Question: Have you read the decision?  What are your thoughts?

A Preliminary Review of the American Arbitration Association's New ClauseBuilder

Yesterday, I received an email alert from the American Arbitration Association announcing ClauseBuilder, an on-line arbitration and mediation tool that assists individuals and organizations in drafting arbitration and mediation agreements. According to the alert, ClauseBuilder is the "first tool of its kind to be offered by an Alternative Dispute Resolution (ADR) service provider."

 

The new tool provides parties with the AAA’s standard arbitration agreement, in addition to an array of options parties may consider when crafting customized ADR clauses, including specifying:

  • the number of arbitrators;
  • arbitrator qualifications;
  • locale provisions;
  • governing law;
  • the duration of arbitration proceedings; and
  • whether to use arbitration, mediation, or both.
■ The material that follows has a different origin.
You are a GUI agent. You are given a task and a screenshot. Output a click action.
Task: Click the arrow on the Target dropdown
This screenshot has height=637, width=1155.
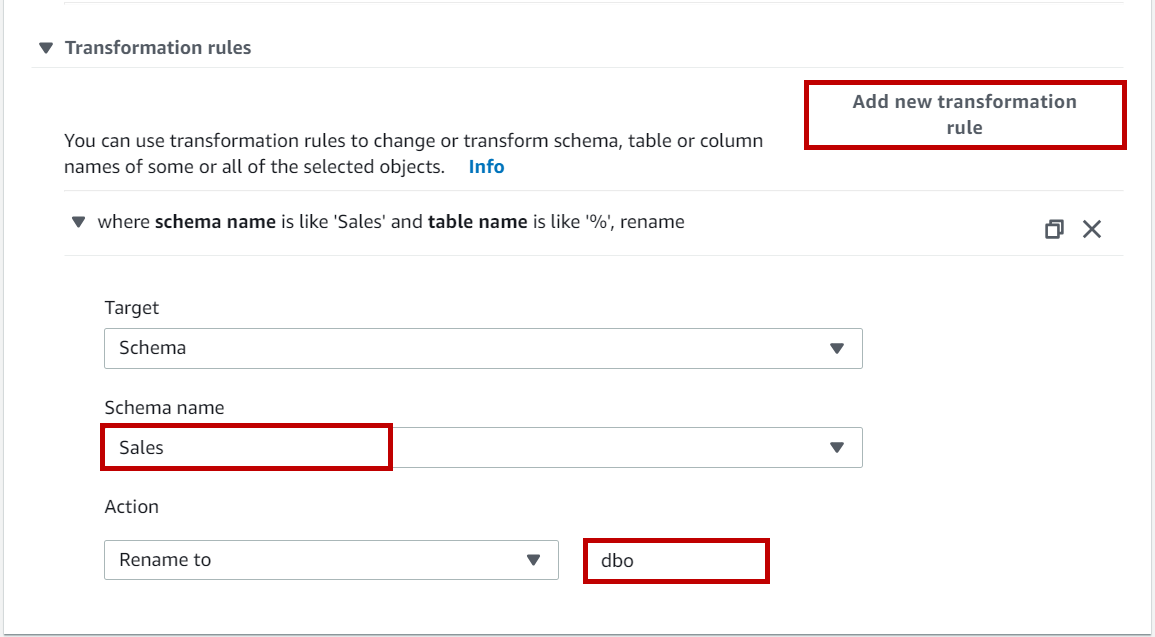coord(837,348)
This morning, I took ClauseBuilder for a spin.  Below I describe the process of creating an arbitration clause for an existing dispute, as well as my thoughts about the usefulness of the platform:

  1. Industry Application.  There is no current option for construction contract, and AAA readily admits that ClauseBuilder only deals with commercial arbitration contracts at this time. I look forward to seeing how the application integrates construction and international contracts.
  2. Timing of Dispute.  After selecting the type of dispute, you are asked to select whether the arbitration clause is for a "Future" dispute or an "Existing" dispute.  I appreciate this option because there will be times that parties will agree to arbitration, although there is no dispute provision in their contract or in the absence of a contract.  The "Existing" dispute option allows you to quickly create an arbitration agreement to allow the parties to proceed with ADR.
  3. Standard versus Tailored.  After selecting the timing of the dispute, ClauseBuilder allows you to simply use the standard clause or choose optional clause provisions.  Currently, the standard clause reads: "We, the undersigned parties, hereby agree to submit to arbitration administered by the American Arbitration Association under its Commercial Arbitration Rules the following controversy: __________________________. We further agree that a judgment of any court having jurisdiction may be entered upon the award."  If you choose "optional clause provisions" then you will have the option of selecting: (a) the number of arbitrators; (b) arbitrator qualifications; (c) location of proceedings; (d) governing law; (e) extent of discovery; (f) extent of oral evidence and argument; (g) duration of proceedings; (h) types of damages or remedies; (i) attorneys fees and costs; and (j) whether a reasoned opinion is to be given with the award. There are other options such as confidentiality provisions, non-payment of arbitration fees, and appeal rights that the parties may agree upon.
  4. Review the Clause.  At the end of the process, you have an opportunity to review the clause online, download it as a text file, or print it.  If you want to save the clause for future use through the ClauseBuilder website, you will need to use your login information.  When I chose to "download" the clause, it immediately opened in MicrosoftWord and I was able to make any additional edits and finalize the provision.

In the end, I think this is a good resource for outlining some of the alternative dispute resolution options for either an existing or future dispute.  It is not enough for me to simply take the "test version" that I just drafted and update for future use on my own computer because there are so many options available, depending on the parties, the dispute, the amount in controversy, etc. (...you get the picture...).  I definitely would return to ClauseBuilder to review some of these many options. I will be interested to see what additional information will become available with the construction and international versions.